Data supplied:
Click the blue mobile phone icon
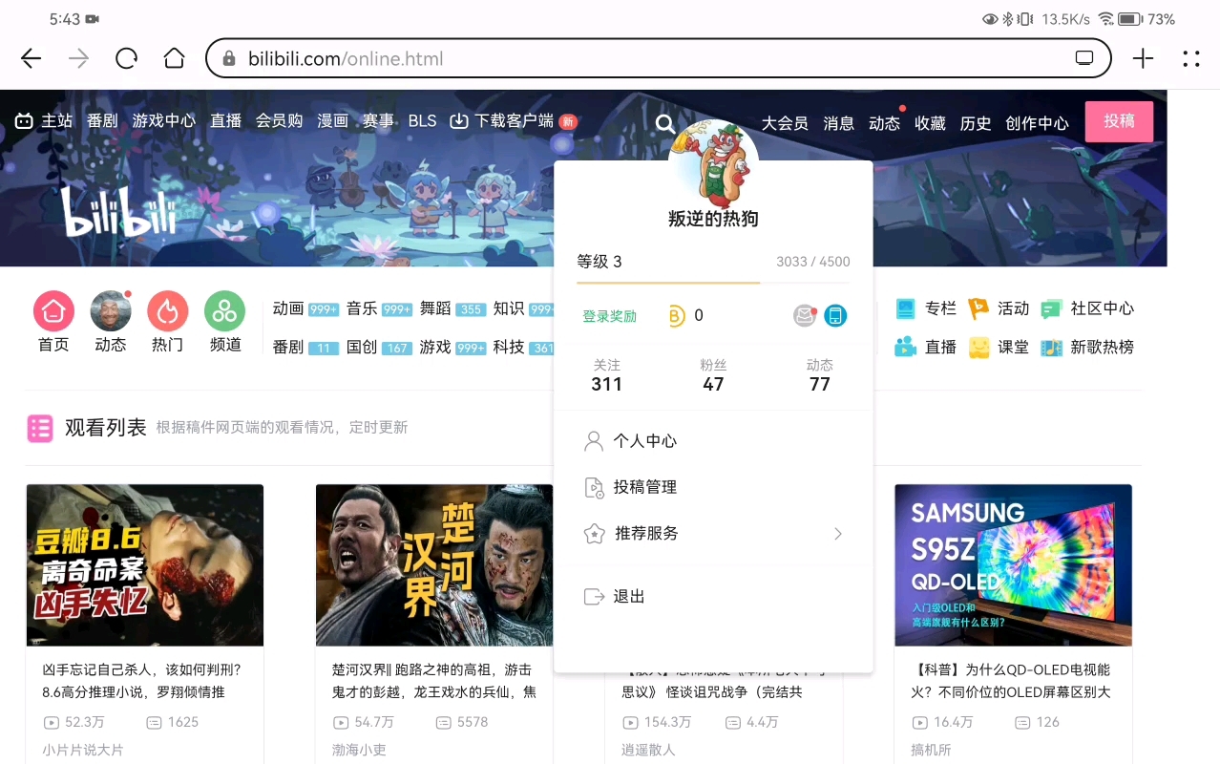[836, 315]
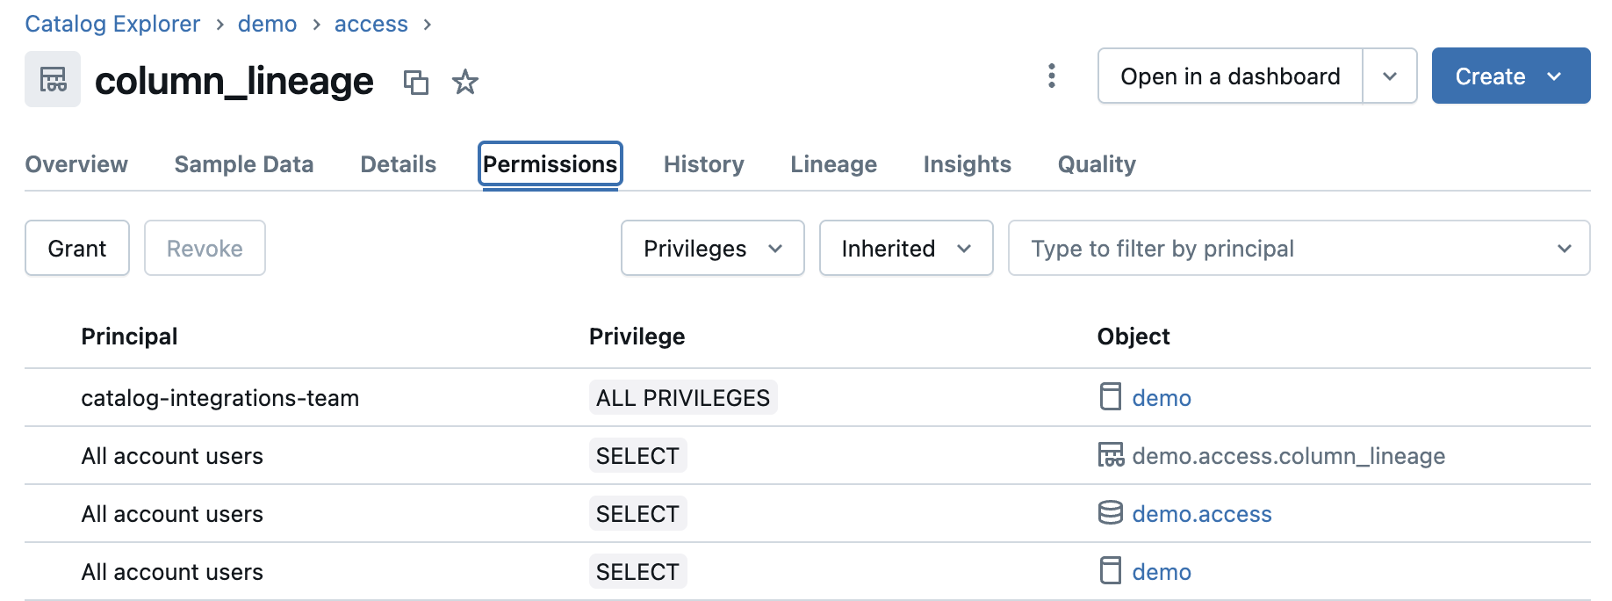1612x601 pixels.
Task: Click Open in a dashboard button
Action: [x=1229, y=76]
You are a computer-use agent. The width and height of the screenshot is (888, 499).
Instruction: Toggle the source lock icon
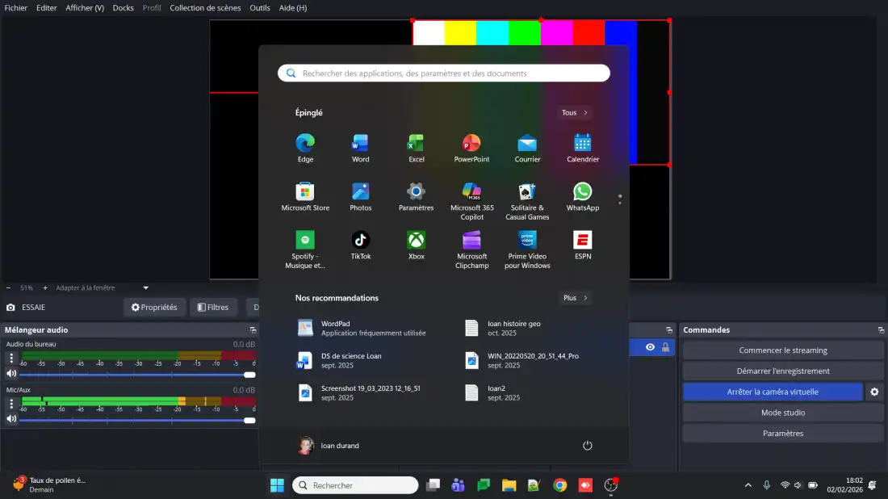665,347
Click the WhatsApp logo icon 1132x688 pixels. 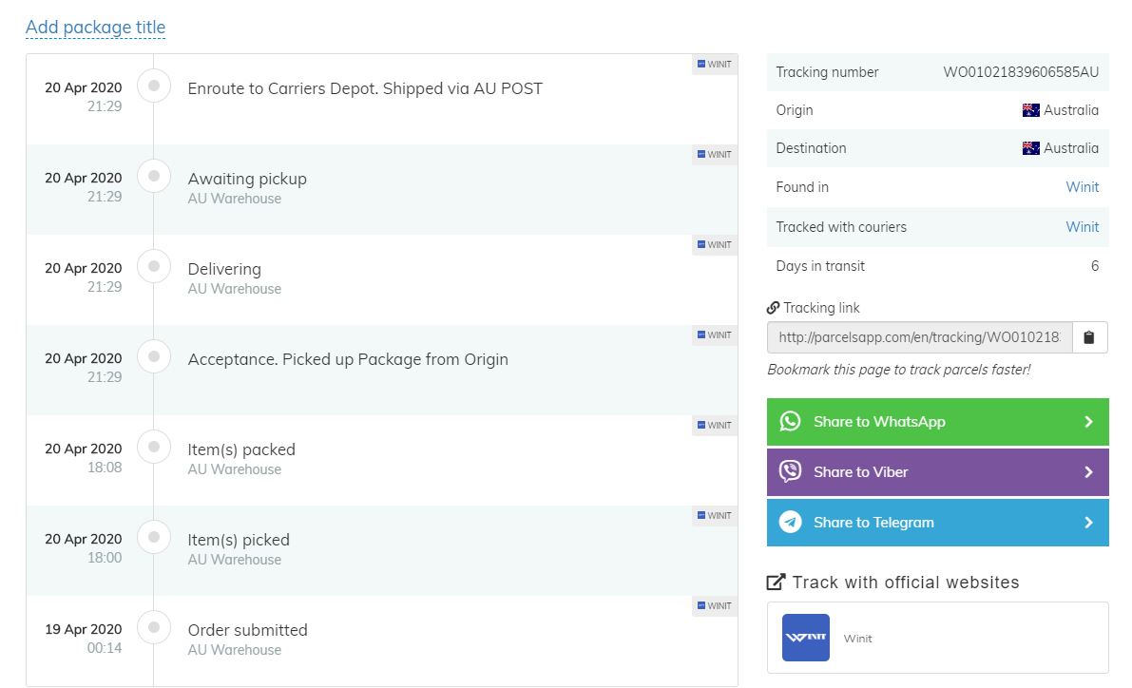pyautogui.click(x=790, y=422)
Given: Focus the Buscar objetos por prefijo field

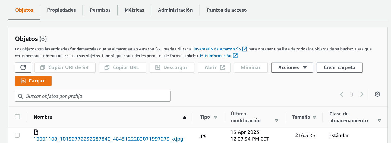Looking at the screenshot, I should click(95, 96).
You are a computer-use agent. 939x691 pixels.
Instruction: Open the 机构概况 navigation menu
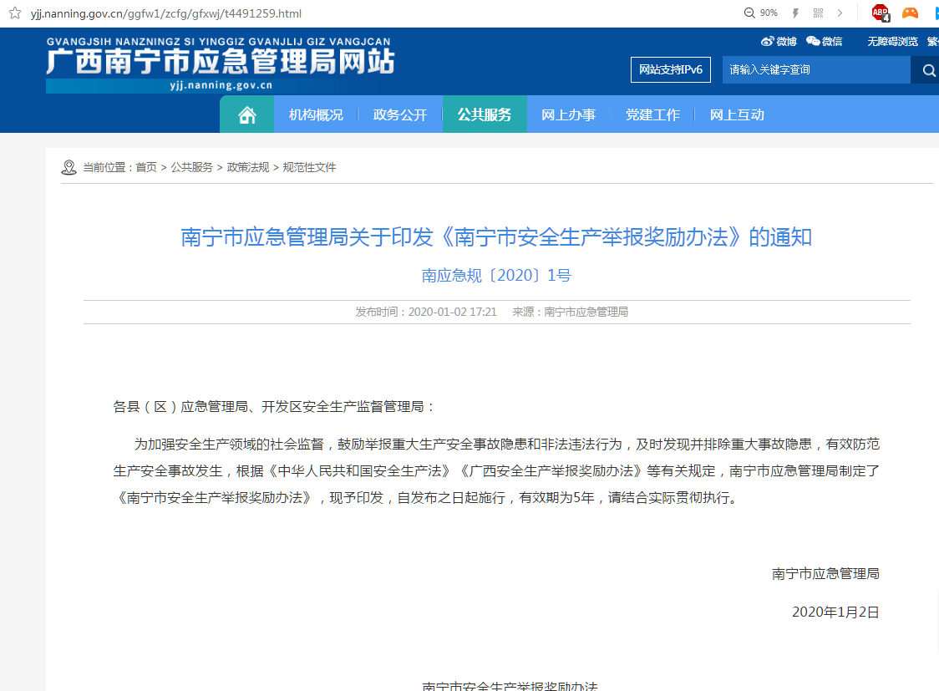point(316,115)
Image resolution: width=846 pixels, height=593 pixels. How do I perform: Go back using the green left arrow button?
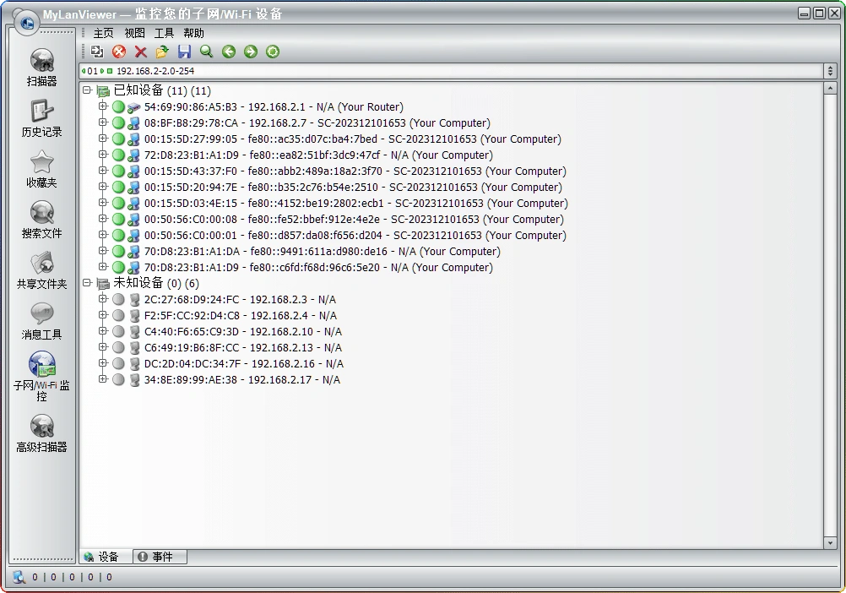click(228, 52)
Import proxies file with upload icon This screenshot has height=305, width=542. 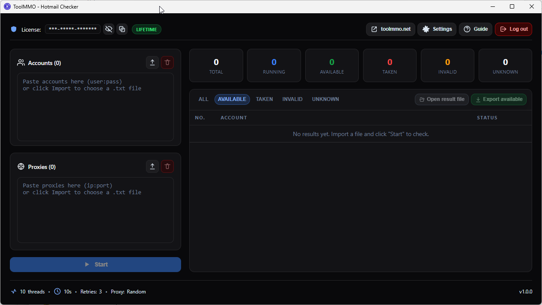152,166
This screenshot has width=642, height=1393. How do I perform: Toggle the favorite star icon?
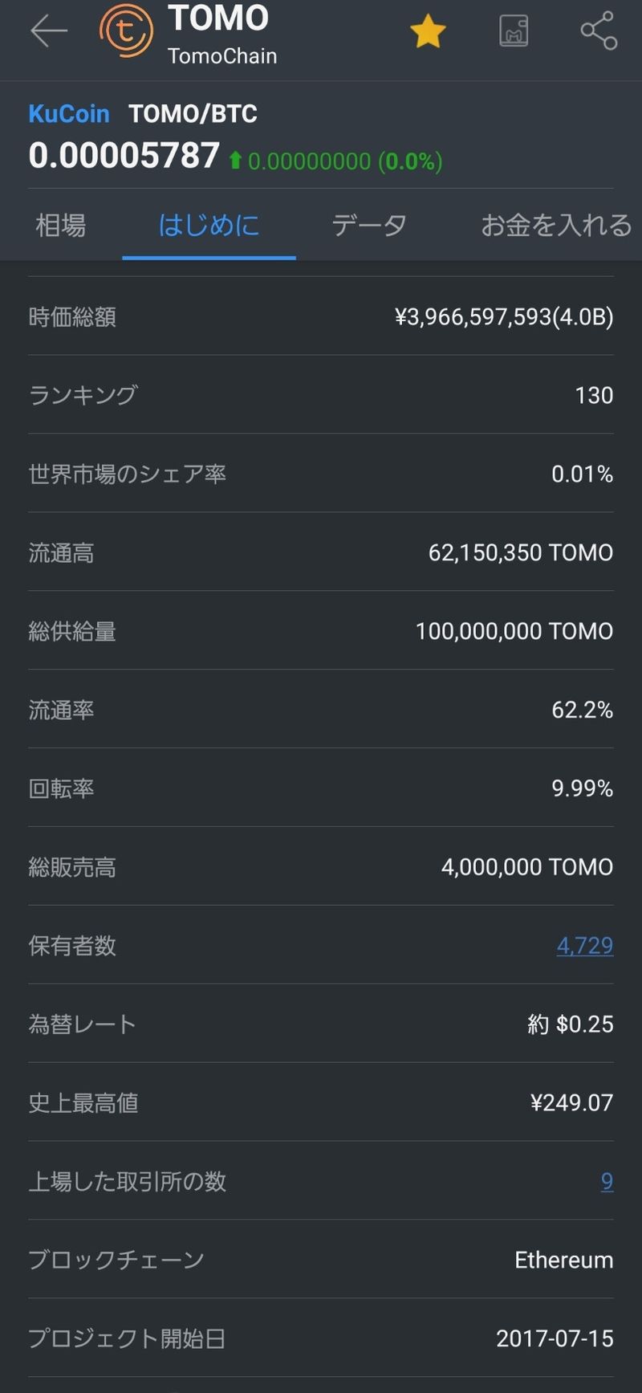pyautogui.click(x=428, y=32)
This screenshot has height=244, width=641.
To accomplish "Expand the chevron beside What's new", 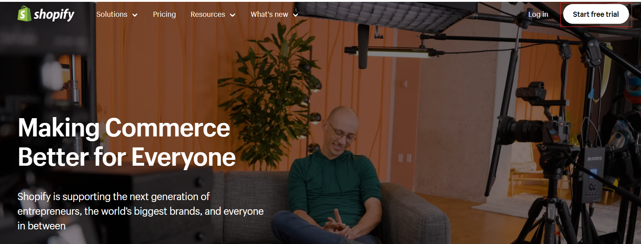I will [296, 15].
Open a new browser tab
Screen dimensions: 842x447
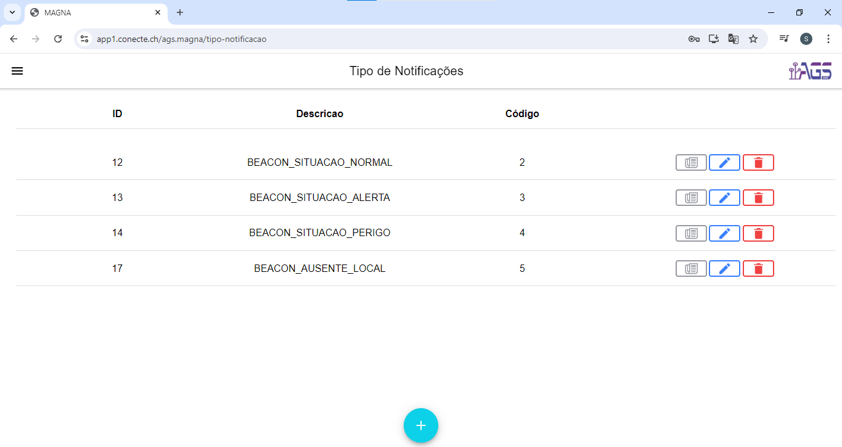[180, 12]
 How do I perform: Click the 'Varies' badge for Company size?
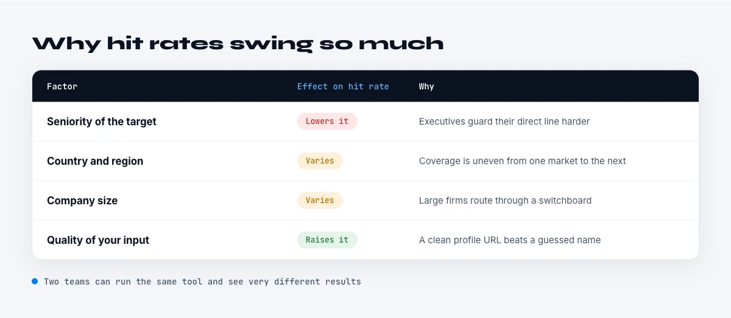[320, 200]
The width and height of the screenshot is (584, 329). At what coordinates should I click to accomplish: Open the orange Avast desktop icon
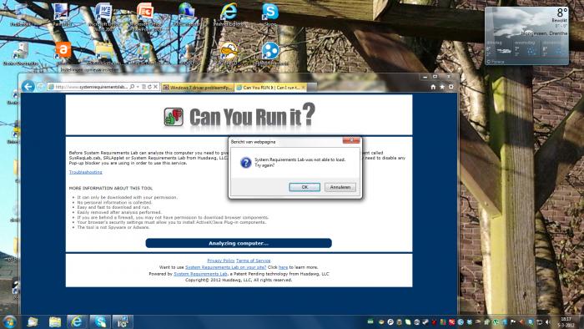tap(63, 50)
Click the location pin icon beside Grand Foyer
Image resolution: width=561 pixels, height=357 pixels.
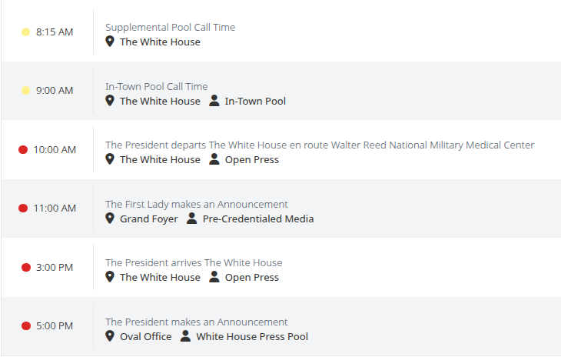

What you need to do:
Reproduce word for word the lines from the one containing "The width and height of the screenshot is (584, 329)." through the end of the data, both ends kept. Drop the pictures.

Result of the task:
The width and height of the screenshot is (584, 329). At what coordinates should I click to accomplish: Open the orange Avast desktop icon
tap(63, 50)
Click the location pin icon beside Grand Foyer
Image resolution: width=561 pixels, height=357 pixels.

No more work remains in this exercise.